PostgreSQL Schemas — Usage Scenario/Case

I’ve seen people in my Google searches
about schemas make a separate
schema+tables for each online customer
to their website. They have like
100,000 schemas. Q3: What am I missing
here? This seems extreme to say the
least. They should be adding record(s)
to standard table(s) for each customer
not making schemas and tables for each
customer.

One database per tenant (customer) is easy to build, and it gives you the strongest isolation between tenants, and the simplest disaster recovery. But it’s relatively expensive.

One schema per tenant is also easy to build. There’s a smaller degree of isolation between tenants. A dbms can support more tenants per server with one schema per tenant than with one database per tenant. Disaster recovery for one tenant is more complicated than with one database per tenant.

A shared schema requires every row to have a tenant identifier. Hardware and backup are cheaper; disaster recovery for one tenant can be a real bitch. (To recover data for a single tenant, you have to recover some rows in every table.
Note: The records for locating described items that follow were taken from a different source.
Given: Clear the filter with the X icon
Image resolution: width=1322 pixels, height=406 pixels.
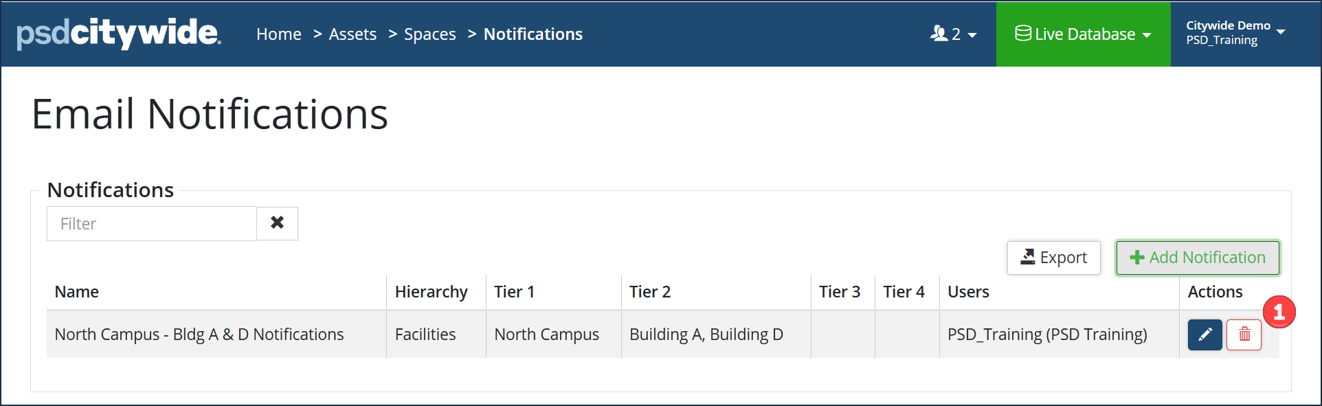Looking at the screenshot, I should coord(278,223).
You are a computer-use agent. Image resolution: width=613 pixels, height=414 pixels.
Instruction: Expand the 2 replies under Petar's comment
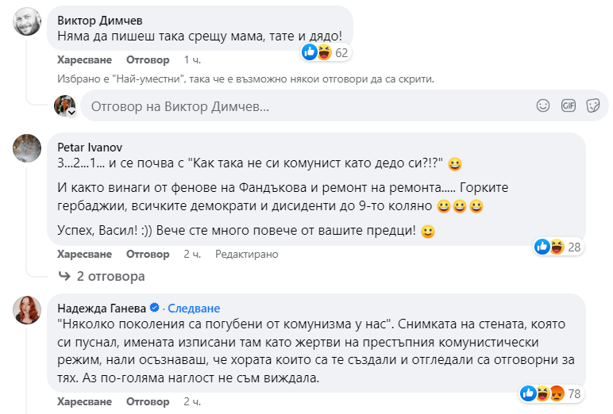[x=110, y=277]
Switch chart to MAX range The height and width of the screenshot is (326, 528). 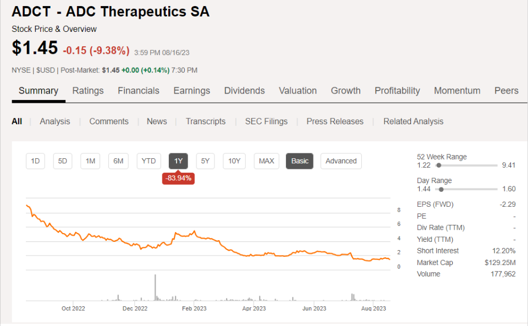click(266, 161)
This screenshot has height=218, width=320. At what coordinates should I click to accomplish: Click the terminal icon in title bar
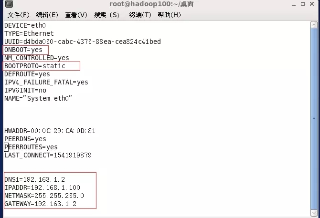[x=8, y=5]
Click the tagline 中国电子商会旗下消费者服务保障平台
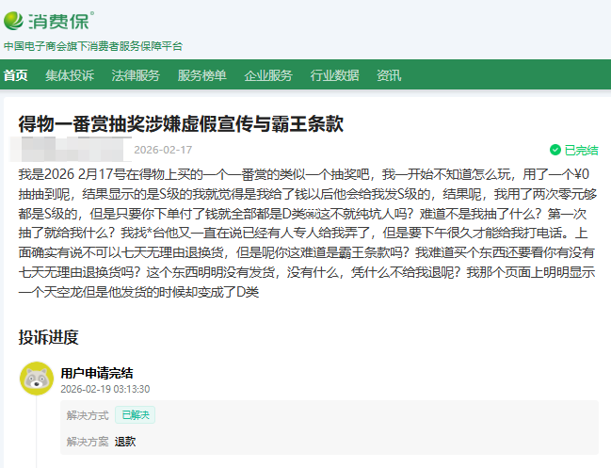The height and width of the screenshot is (468, 611). pyautogui.click(x=93, y=45)
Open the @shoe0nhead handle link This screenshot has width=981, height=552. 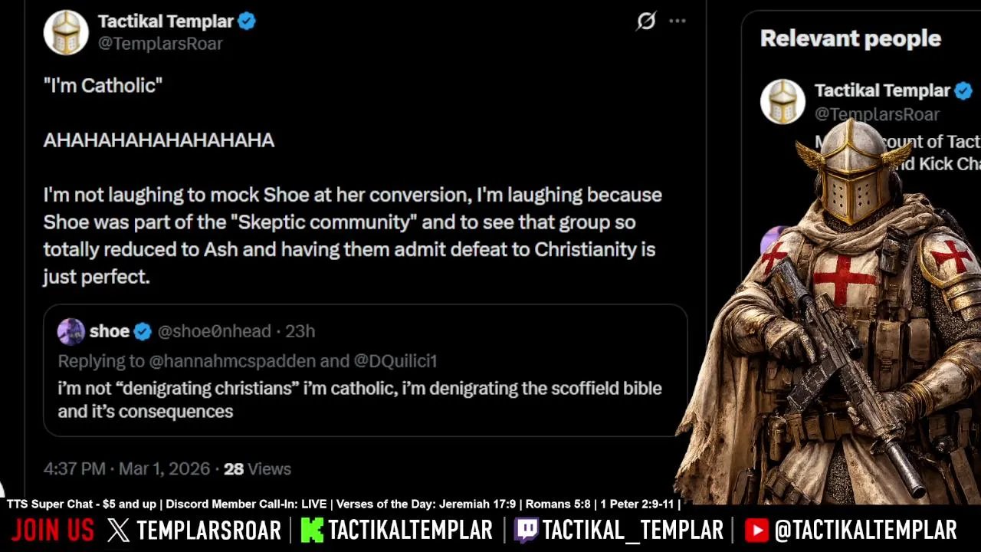[x=214, y=331]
Performance suffers for all tenants when that happens.) Isolation is trickier. Since tenants share tables, making sure no tenant can access other tenants data is a lot harder than with one database or one schema per tenant.
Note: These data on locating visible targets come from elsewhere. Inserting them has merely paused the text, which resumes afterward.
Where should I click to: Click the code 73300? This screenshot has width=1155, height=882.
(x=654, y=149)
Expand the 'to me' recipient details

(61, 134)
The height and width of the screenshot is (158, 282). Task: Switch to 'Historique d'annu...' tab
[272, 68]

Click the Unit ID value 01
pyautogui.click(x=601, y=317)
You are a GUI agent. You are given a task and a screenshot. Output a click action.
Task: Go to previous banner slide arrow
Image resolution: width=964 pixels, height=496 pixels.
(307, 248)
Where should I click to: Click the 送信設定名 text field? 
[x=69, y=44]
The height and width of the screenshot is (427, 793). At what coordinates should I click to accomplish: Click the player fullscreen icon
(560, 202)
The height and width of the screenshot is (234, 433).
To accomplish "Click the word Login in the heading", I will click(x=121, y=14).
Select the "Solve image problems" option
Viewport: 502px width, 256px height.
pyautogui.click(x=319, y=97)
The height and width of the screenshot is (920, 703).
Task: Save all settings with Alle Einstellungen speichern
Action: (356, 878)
The search term for this stuff is “multi-tenant database design”. SO also has a multi-tenant tag.

Another common use is to group database objects that belong together. For example, if you were developing an accounting database, all the objects that implement “accounts payable” features might go in the “ap” schema. I use schemas for PostgreSQL extensions, too. In my db, I installed the hstore extension in the “hst” schema, the tablefunc extension in the “tbf” schema, etc.